The CRISPR/Cas9 genome editing system has made a tremendous impact in the years since it's development. Scientists have worked to improve the system since it was created, and to test it's application in a variety of ways. The technology could be ultimately used to treat patients suffering from genetic disorders like cystic fibrosis and Huntington's disease, to name only a couple. One limitation, however, is that CRISPR has to make it into the nucleus of the cell and avoid entrapment by the cells defenses, in order for it to work effectively. Scientists working in the lab of Vincent Rotello, a nanochemistry expert, at the University of Massachusetts Amherst, have engineered a nano particle-based delivery system to send to the CRISPR/Cas9 into the nucleus without getting stopped by the cell defenses. They have published their findings in the journal ACS Nano. If you would like to know more about CRISPR/Cas9, check out the following video from the McGovern Institute for Brain Research at MIT.
"CRISPR has two components: a scissor-like protein called Cas9, and an RNA molecule called sgRNA that guides Cas9 to its target gene. Once the Cas9-sgRNA pair gets to the destination gene in the nucleus, it can interrogate its genetic mistakes and correct them with the help of the host cell's repair machinery," explained one author of the work, Rubul Mout.
He noted that CRISPR has rapidly grown into a widely used genetic editing tool in bioengineering and medical research since 2012, when it was introduced to the research community at large. The ultimate goal is use it to alter genes that are the cause of incurable genetic diseases. "However, to achieve this, biotech and pharmaceutical companies are constantly searching for more efficient CRISPR delivery methods," he said.
This novel refinement of CRISPR delivery to involved making changes to the Cas9 protein and associated nano particles needed as carriers. "By finely tuning the interactions between engineered Cas9En protein and nanoparticles, we were able to construct these delivery vectors. The vectors carrying the Cas9 protein and sgRNA come into contact with the cell membrane, fuse, and release the Cas9-sgRNA directly into the cell cytoplasm," explained Rotello.
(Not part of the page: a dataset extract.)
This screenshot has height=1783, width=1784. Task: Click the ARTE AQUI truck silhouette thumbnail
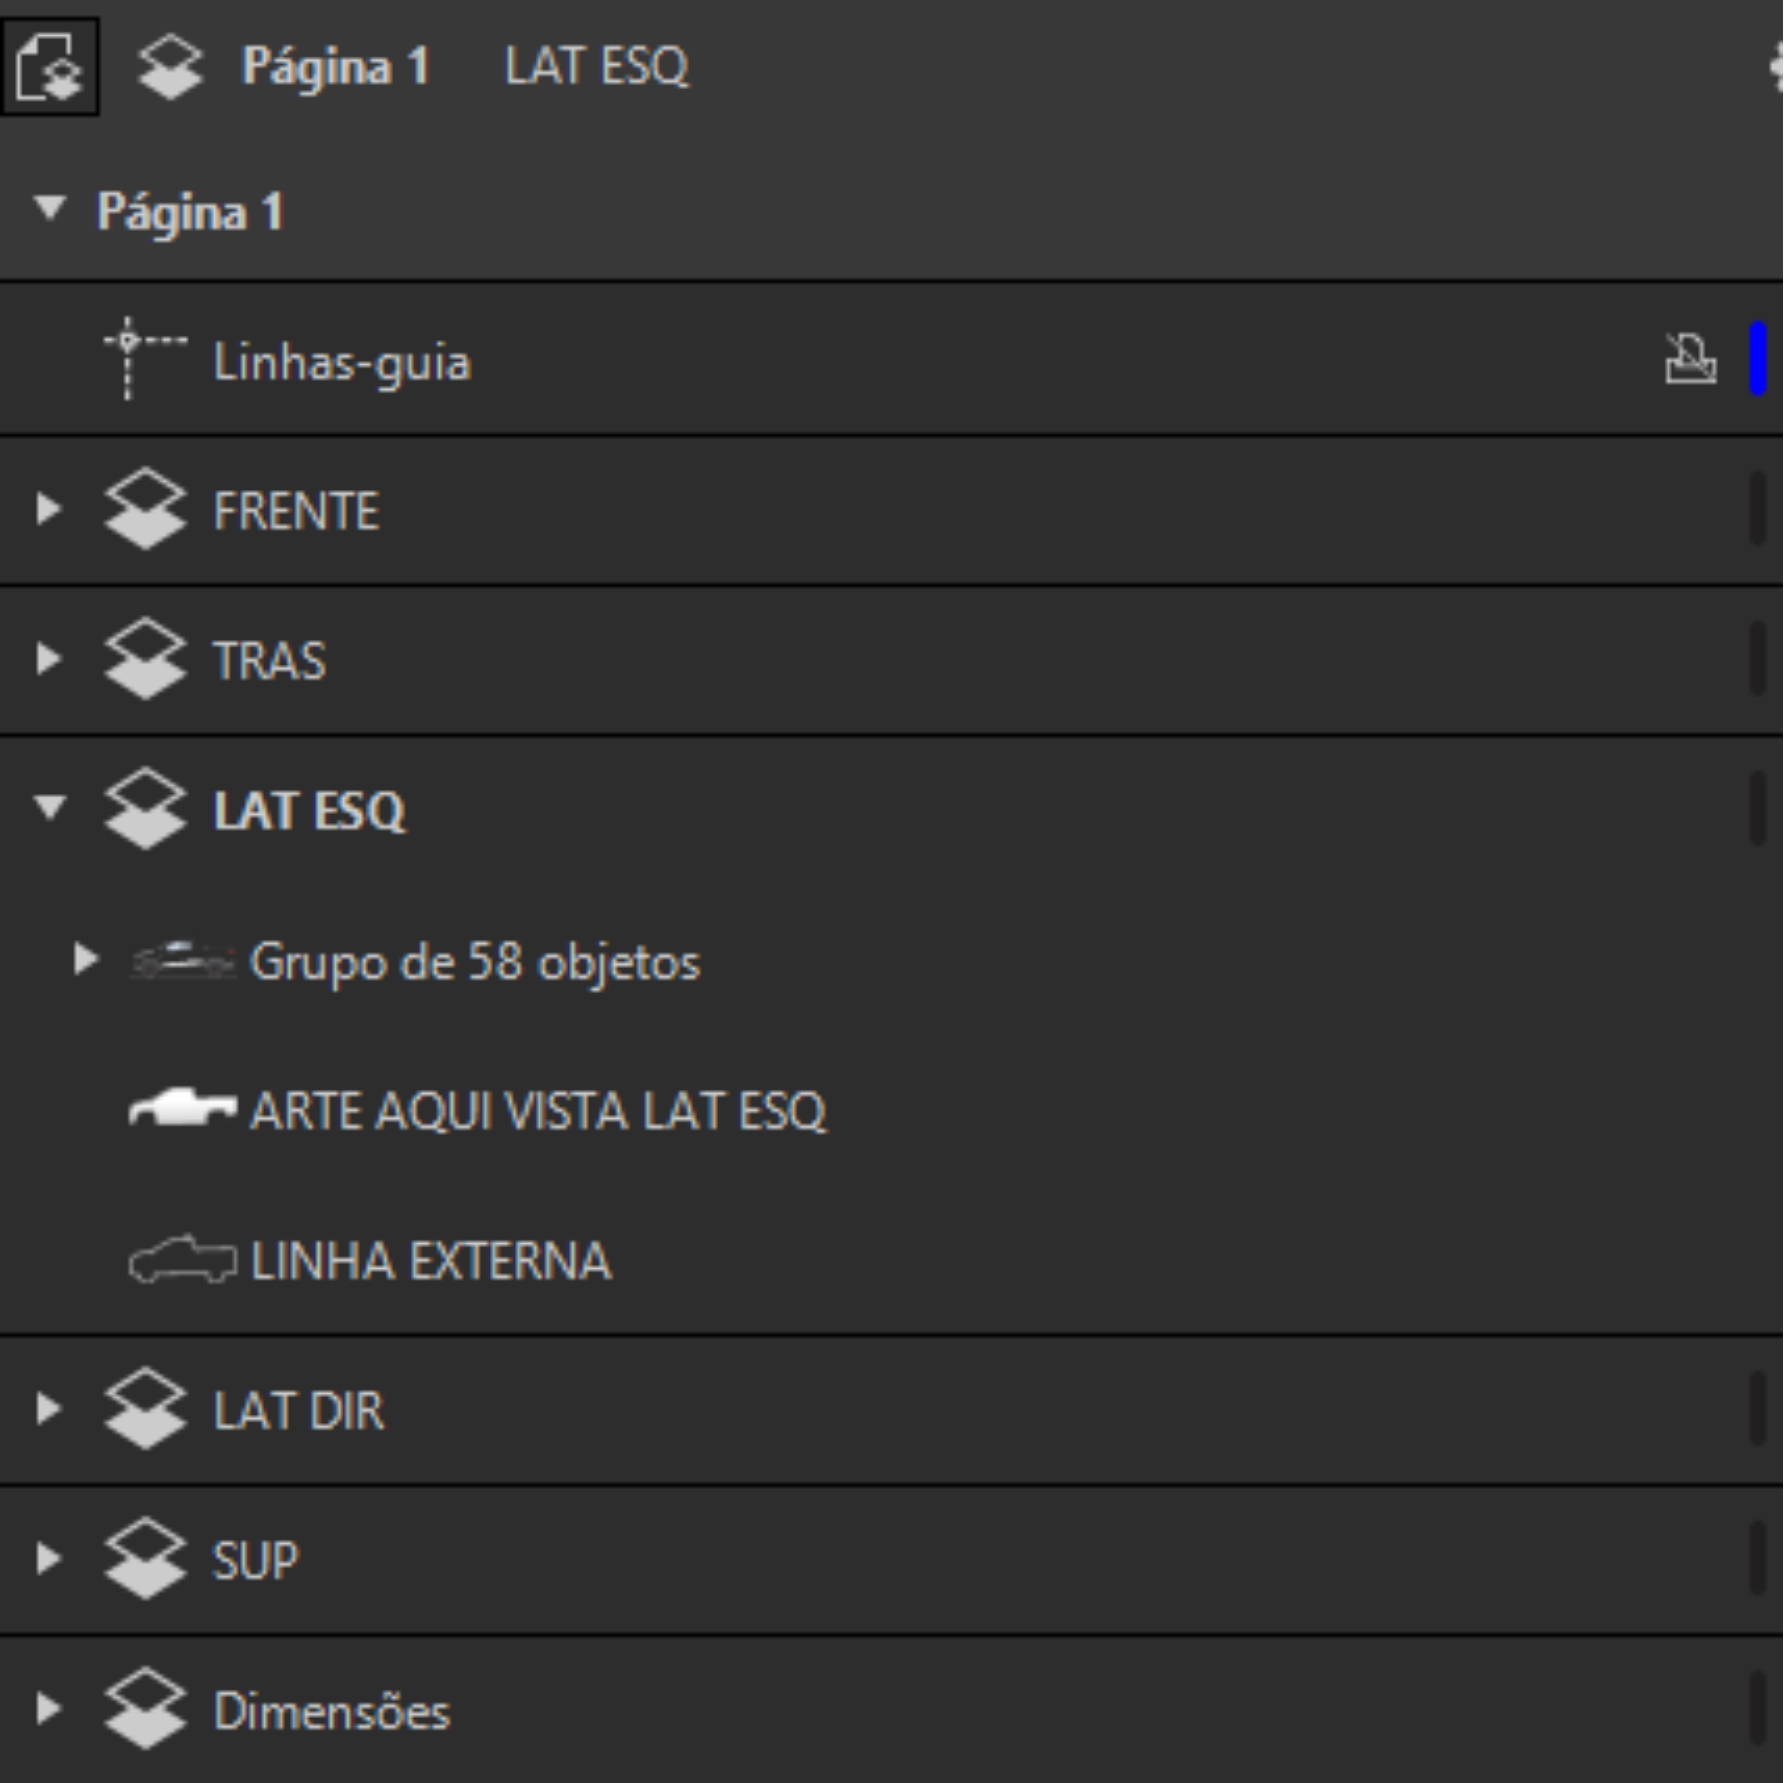(182, 1108)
"Cas9 protein also has a nuclear guiding sequence that ushers the complex into the destination nucleus. The key is to tweak the Cas9 protein," he adds. "We have delivered this Cas9 protein and sgRNA pair into the cell nucleus without getting it trapped on its way. We have watched the delivery process live in real time using sophisticated microscopy."
The investigators report that the Cas9 protein and sgRNA pair can now be delivered successfully into roughly 90 percent of cells in culture, with an approximate editing rate of 30 percent. "Ninety percent cytosolic/nuclear delivery is a huge improvement compared to others methods," Mout noted.
The Cas9En has the potential for use in the delivery of myriad other materials like lipid nanoparticles, polymers, or self-assembling peptides. "Now that we have achieved efficient gene editing in cultured cells, we are aiming to edit genes in pre-clinical animal models. We are also interested in gene editing for adoptive therapies, where a diseased cell is isolated from a patient, corrected by CRISPR in the lab, and delivered back to the patient," explained Rotello.
The researchers believe that their new delivery method could have many other applications, including in laboratory research. "Our method allows the precise monitoring of Cas9 protein movement inside a cell, opening new opportunities in genomic research," commented Moumita Ray.